Even under the umbrella of a large university, research labs often operate like tiny private islands, with little communication or ability to share knowledge and materials. Now there is a solution. It's called Labsuit, a new online social platform designed especially for research laboratories to manage their inventories, get additional supplies and reduce the amount of hazardous waste sent to landfills.
Alex Domeshek, an engineer trained at the Technion Institute of Technology in Israel, came up with the idea for LabSuit when his wife, Helen Rabinowitz, was still a Ph.D. candidate in Technion's chemistry department. Along with other duties, she was in charge of managing inventory and waste disposal, which was eating into her research time.
News of Domeshek’s new platform spread across campus, and in just a few months it had become a nationwide social network and the couple realized they had a startup on their hands. The company was formally launched in 2013 with the help of their friend Ira Blekhman, an MBA student at Open University in Israel.
Before, technicians had to log materials into tedious Excel spreadsheets. The names of lab chemicals are often long and difficult to spell, and mistakes were common. If inventory items aren’t checked in accurately, the lab can’t rely on its management system.
LabSuit uses algorithms that predict what a lab technician is trying to spell, saving time and preventing errors. When new products arrive or when a lab runs out of a chemical, there are large, easy-to-read buttons that allow a technician to quickly and accurately report the status of an item.
“A good inventory management system has to be very simple to operate, especially the check-in operation and check-out operations,” Domeshek told From the Grapevine.

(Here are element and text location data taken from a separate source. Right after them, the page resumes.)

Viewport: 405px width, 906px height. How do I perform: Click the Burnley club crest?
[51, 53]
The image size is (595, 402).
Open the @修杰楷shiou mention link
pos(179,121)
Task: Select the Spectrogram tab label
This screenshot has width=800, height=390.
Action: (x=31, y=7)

While LabSuit is not the first digital lab management platform, it is the first to integrate the social network aspect, which helps labs communicate and share materials. When one lab runs out of a certain chemical, they may not be able to wait even a couple of days for an order from a commercial supplier. If another lab on campus or at a nearby university has what’s needed, that chemical can be obtained in a few hours or less.
“In general, researchers are very good citizens, and they are willing to share resources with one another. The overall chemical set that LabSuit manages for any given geographical area is very rich; therefore it’s very helpful for researchers,” Domeshek said. “LabSuit was inspired by the sharing economy.”

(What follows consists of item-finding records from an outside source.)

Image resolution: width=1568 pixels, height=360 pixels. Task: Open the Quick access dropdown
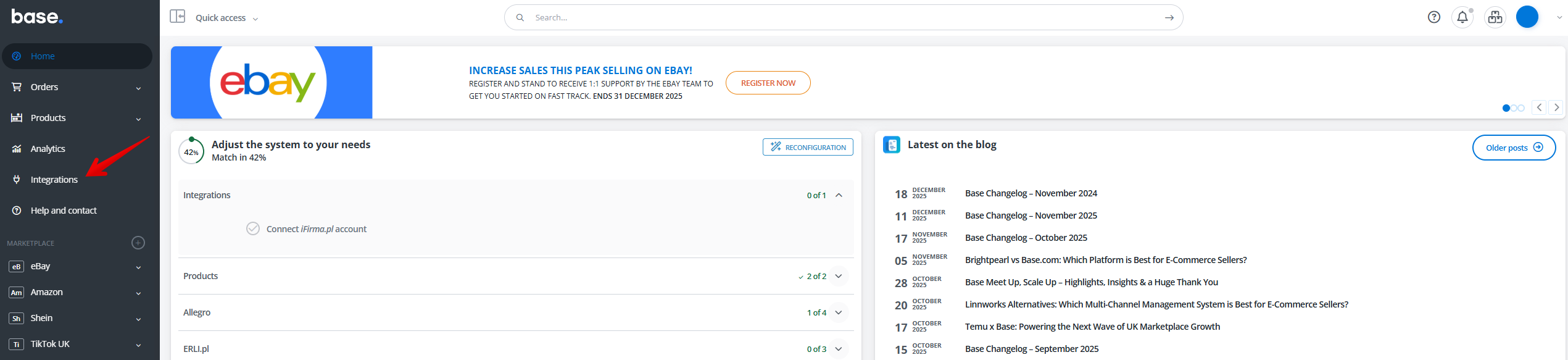[226, 18]
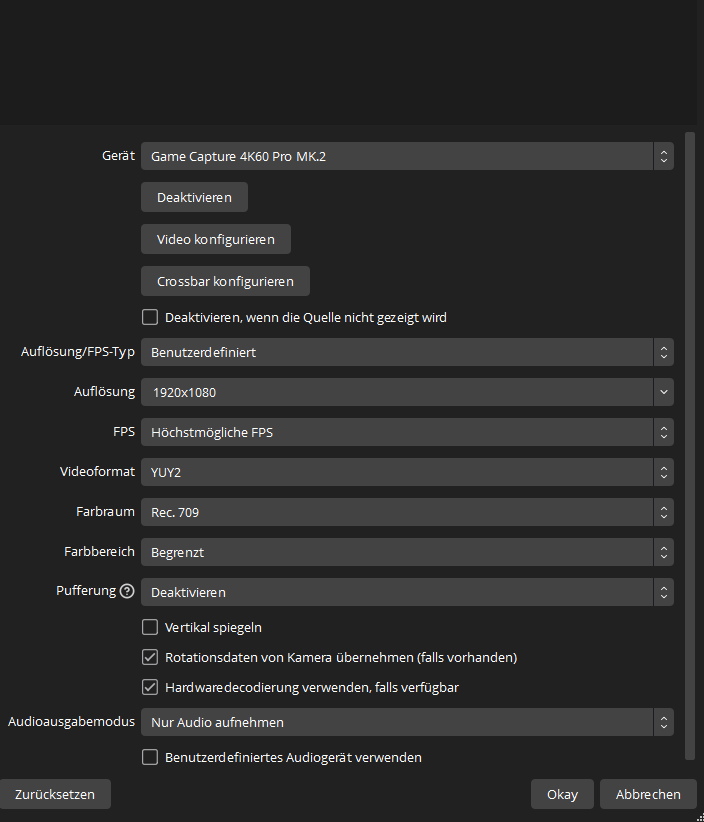Open the FPS dropdown list
Image resolution: width=704 pixels, height=822 pixels.
click(406, 432)
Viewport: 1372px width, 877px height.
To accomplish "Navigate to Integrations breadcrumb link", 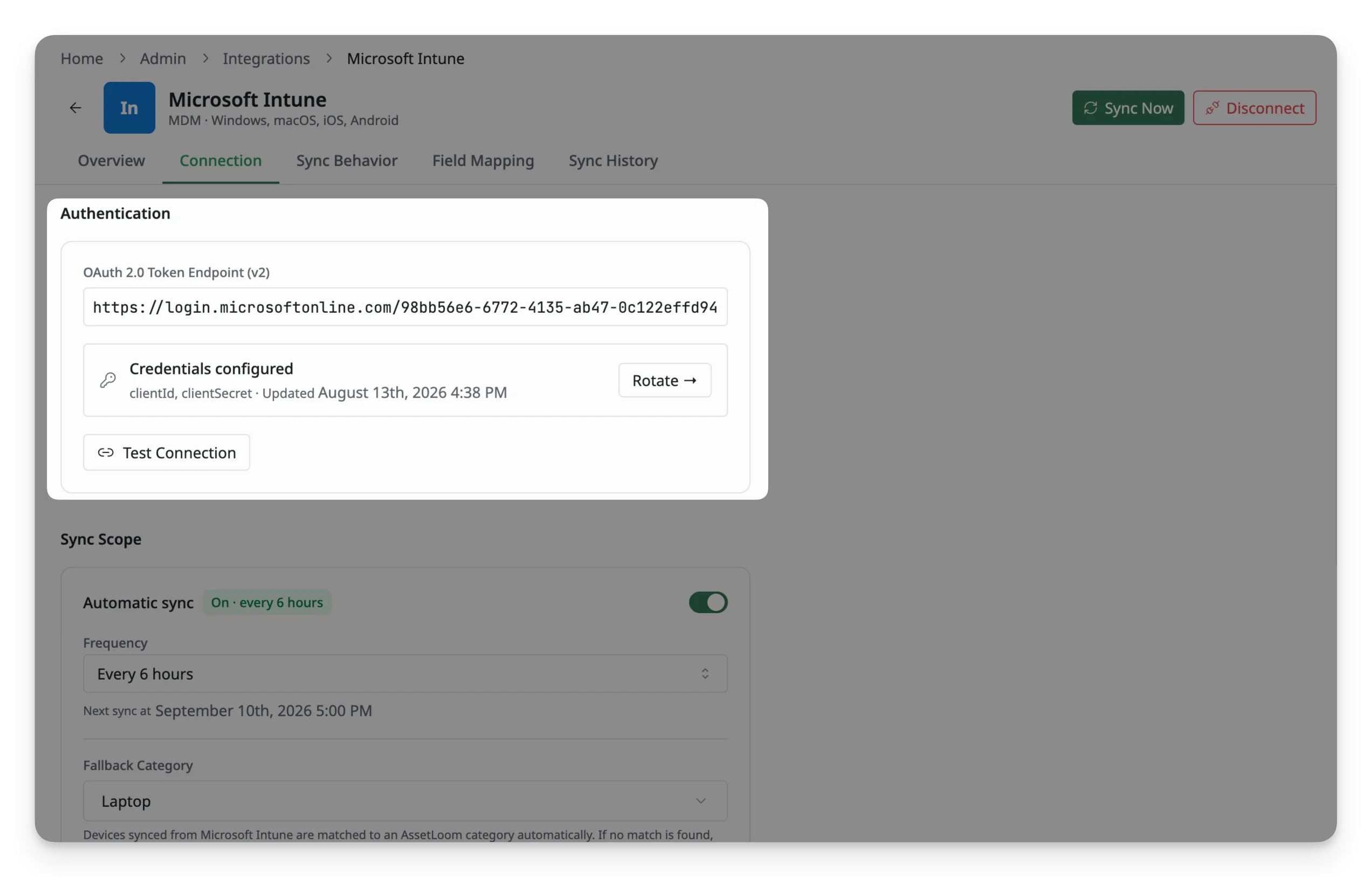I will (266, 58).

The LabSuit platform is an inventory management system that leverages social sharing between laboratories. (Photo: LabSuit/Background vectors by Freepik)
No money is exchanged on LabSuit, except to pay for shipping. When one lab supplies another with a chemical, they get a credit to use to obtain another material at another time on the system.
The social aspect combined with the intuitive inventory management system cuts down on double orders and helps excess chemicals in one lab become needed supplies in another, reducing the amount of chemicals that find their way to a landfill. If another lab doesn’t have what a researcher needs, the platform integrates with commercial suppliers to make price comparisons and ordering easy.
The LabSuit platform is free for use in academic research labs. “We want LabSuit to be a game-changer in research labs,” Domashek told us. The company model relies on charging suppliers for product exposure among prospective clients.
Now there are more than 1,000 researchers in 200 Israeli laboratories using LabSuit, and the company is beginning to expand internationally. LabSuit is now being used in a number of universities in the United Kingdom, Eastern Europe and at the University of Utah, where several labs are using the system in a pilot project.
Elvira Haimov, a chemistry doctoral student at the Technion Institute of Technology in Israel, says using LabSuit cut the time she spent per week with inventory management from two hours to 10 minutes. “Every time we ran out of something, we had to start chasing down suppliers, which consisted of logging into their Internet system to search for materials, comparing prices to quality and checking delivery service … Labsuit helped us get out of this vicious cycle,” she remarked in a press release.
LabSuit also hopes that doctoral students who have used the platform during their studies will take it with them into commercial research labs once they graduate.